Active as a performer, teacher, adjudicator, curator, and scholar, Dr. Ricardo de la Torre has played in concert venues in North America and Europe and has appeared as soloist with orchestras in Mexico and the U.S. A finalist and prize winner in several competitions, he has held grants and scholarships from different cultural and government institutions. He is frequently heard as part of Duo Powers-de la Torre, which he forms with Dr. Lark Powers. The duo will release its first album, dedicated to the music of Seattle-based Uruguayan-American composer Miguel del Águila, next year.
Born in Mexico City, Ricardo attended the pre-college program at Escuela Superior de Música in his hometown. He later received a Bachelor’s degree with honors from this institution. He continued his studies at the Indiana University Jacobs School of Music, where he received a Master of Music degree and went on to graduating with a Doctor of Musical Arts degree from the University of Colorado Boulder, where he worked as a teaching assistant and collaborative pianist. His main teachers include Ana María Tradatti, Fernando García Torres, Evelyne Brancart and David Korevaar. He has taken part in numerous masterclasses with pianists Jorge Federico
Osorio, Peter Donohoe, Leon Fleisher, Jörg Demus, Cristina Ortiz, Jean-Paul Sevilla, Ursula Oppens, Roberto Prosseda, Gustavo Romero, and Gregory Allen among others.

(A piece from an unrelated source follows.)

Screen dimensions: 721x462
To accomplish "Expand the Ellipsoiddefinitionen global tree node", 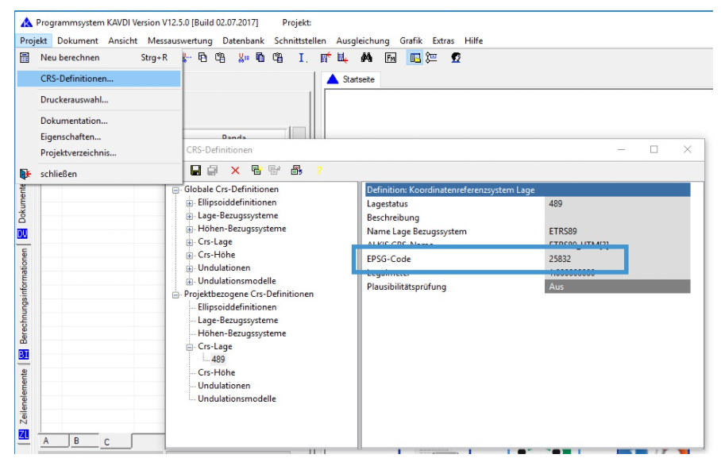I will click(x=191, y=203).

With over two decades of experience teaching students of all levels and backgrounds, Ricardo is a Nationally Certified Teacher of Music and is also in demand as adjudicator throughout the state and the Pacific Northwest. He currently serves as a Visting Artist for Washington State Music
Teachers Association’s Music Artistry Program and as instructor at Pacific Lutheran University and the Community Music program at the University of Puget Sound in Tacoma and was on faculty at East Central University in Oklahoma, teaching a variety of subjects.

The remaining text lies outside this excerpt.